What I love most about working at Relay tea room is seeing people buy my creations and here’s one we had in the shop last week. I’ve always loved baking and getting lovely feedback from a diverse customer-base puts a massive smile on my face. It’s also lovely when fans of The Great British Bake Off come in because they remember me! =D So this recipe is really simple and one of the reasons I love it is because it’s incredibly easy to adapt with new flavours – brown sugar stem ginger shortbread is another favourite! =]
Lemon, Honey & Pistachio Shortbread
- 200g unsalted butter, softened
- 100g caster sugar
- 50g honey
- 275g plain flour
- 25g cornflour
- grated zest of 2 lemons
- 40g shelled pistachios, chopped to half their size
- caster sugar, to sprinkle
In a large bowl cream butter, sugar and honey together until light and fluffy. Sift in flours, add lemon zest and pistachios and mix thoroughly until it forms a dough. Shape dough into a log 20cm long, wrap in cling film and chill for 30 minutes until firm.

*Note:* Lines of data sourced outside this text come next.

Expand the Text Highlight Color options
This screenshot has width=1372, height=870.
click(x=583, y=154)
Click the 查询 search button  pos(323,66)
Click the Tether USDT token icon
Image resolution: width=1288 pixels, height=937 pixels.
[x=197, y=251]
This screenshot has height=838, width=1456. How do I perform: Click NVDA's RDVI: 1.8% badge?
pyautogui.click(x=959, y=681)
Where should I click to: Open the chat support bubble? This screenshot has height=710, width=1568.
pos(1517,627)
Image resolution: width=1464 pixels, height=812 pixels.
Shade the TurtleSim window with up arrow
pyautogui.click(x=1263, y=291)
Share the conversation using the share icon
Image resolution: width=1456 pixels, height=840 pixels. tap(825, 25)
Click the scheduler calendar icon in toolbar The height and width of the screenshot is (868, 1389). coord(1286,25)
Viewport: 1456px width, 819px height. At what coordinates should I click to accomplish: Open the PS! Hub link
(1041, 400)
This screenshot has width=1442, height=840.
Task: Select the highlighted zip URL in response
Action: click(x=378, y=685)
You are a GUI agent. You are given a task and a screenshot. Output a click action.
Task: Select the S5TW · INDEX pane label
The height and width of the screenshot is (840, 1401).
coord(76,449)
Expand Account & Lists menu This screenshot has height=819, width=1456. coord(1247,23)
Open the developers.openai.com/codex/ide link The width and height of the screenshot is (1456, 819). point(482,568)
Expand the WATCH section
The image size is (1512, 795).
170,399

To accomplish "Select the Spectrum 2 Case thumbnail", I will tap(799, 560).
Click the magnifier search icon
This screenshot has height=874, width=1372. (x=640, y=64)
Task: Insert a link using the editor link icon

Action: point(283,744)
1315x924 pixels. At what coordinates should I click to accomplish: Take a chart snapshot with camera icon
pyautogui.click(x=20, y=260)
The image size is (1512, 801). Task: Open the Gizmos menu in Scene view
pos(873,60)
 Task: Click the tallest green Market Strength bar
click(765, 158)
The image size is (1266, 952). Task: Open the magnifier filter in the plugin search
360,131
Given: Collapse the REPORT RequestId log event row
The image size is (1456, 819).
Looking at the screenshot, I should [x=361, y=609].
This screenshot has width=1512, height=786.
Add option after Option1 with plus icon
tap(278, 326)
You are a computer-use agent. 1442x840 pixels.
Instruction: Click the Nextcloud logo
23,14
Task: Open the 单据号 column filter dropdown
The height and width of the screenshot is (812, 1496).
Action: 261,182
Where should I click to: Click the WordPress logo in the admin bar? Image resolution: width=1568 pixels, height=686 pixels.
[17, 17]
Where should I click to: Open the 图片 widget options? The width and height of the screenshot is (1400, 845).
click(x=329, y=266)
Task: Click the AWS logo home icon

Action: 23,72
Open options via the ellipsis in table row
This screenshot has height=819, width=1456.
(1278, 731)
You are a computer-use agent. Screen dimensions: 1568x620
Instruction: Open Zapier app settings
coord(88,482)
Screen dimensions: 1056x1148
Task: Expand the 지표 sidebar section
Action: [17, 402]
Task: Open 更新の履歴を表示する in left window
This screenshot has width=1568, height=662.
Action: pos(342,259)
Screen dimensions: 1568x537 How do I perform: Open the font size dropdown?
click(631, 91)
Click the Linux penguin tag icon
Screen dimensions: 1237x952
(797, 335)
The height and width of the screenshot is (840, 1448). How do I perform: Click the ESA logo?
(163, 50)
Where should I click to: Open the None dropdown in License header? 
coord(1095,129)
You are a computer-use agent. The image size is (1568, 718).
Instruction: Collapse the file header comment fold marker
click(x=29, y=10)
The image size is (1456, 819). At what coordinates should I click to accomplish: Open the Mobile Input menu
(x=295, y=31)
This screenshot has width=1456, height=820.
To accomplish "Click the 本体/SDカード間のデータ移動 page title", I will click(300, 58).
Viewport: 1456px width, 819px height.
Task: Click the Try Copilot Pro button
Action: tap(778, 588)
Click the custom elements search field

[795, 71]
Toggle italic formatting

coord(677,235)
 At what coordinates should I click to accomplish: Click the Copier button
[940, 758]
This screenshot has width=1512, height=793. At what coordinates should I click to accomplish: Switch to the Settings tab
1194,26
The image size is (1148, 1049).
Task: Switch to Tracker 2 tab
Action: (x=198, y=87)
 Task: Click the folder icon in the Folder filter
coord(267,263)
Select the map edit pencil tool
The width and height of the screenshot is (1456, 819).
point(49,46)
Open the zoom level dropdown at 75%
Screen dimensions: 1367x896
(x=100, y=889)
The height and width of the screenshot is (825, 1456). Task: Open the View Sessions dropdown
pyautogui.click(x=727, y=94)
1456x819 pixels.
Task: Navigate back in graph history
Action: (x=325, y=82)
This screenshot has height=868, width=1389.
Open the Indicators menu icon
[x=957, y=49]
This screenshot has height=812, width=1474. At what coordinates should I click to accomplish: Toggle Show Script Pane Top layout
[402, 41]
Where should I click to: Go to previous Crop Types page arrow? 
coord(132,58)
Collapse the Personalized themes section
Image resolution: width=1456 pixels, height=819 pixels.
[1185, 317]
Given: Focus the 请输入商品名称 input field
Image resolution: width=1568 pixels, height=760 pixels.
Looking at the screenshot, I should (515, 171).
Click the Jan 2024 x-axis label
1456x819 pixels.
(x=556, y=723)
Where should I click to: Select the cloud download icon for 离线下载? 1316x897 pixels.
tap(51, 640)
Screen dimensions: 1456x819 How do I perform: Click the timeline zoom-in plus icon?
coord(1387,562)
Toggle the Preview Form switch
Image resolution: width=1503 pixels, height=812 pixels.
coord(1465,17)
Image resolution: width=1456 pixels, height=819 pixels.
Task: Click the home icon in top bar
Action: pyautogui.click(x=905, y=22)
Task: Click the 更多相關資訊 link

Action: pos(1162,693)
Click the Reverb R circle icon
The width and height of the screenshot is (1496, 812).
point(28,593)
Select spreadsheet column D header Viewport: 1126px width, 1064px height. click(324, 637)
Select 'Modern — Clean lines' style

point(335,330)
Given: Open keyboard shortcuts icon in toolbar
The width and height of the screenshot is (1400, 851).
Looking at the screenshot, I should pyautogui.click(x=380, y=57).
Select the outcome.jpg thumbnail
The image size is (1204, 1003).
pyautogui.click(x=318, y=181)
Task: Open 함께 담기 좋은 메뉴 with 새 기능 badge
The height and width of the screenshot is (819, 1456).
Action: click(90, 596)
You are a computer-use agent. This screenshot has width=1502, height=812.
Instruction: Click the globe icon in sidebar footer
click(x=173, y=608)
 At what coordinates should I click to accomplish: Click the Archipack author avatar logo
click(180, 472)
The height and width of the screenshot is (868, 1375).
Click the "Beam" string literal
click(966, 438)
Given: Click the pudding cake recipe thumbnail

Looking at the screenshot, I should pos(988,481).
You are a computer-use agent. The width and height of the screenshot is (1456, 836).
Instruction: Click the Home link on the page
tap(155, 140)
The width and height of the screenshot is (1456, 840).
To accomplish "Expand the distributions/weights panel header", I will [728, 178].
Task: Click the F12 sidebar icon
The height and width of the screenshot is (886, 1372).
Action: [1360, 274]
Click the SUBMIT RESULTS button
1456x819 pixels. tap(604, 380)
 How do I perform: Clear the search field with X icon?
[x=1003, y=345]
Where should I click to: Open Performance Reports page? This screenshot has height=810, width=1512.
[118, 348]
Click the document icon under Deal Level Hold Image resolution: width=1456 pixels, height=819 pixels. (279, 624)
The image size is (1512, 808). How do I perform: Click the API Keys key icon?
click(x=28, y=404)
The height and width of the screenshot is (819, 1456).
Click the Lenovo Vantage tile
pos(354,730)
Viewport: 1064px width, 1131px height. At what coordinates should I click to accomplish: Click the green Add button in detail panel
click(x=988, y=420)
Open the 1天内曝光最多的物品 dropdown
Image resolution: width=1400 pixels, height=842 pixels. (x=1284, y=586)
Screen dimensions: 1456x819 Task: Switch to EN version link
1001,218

Meanwhile preheat the oven to 160°C fan (170°C no fan) and line two baking trays with non-stick baking paper. Slice the log into 20 even rounds, space out on the baking trays and bake for 20 minutes until just starting to colour.
Sprinkle with caster sugar and leave to cool for a few minutes on the trays before transfer-ring to a wire rack. Store in an airtight container.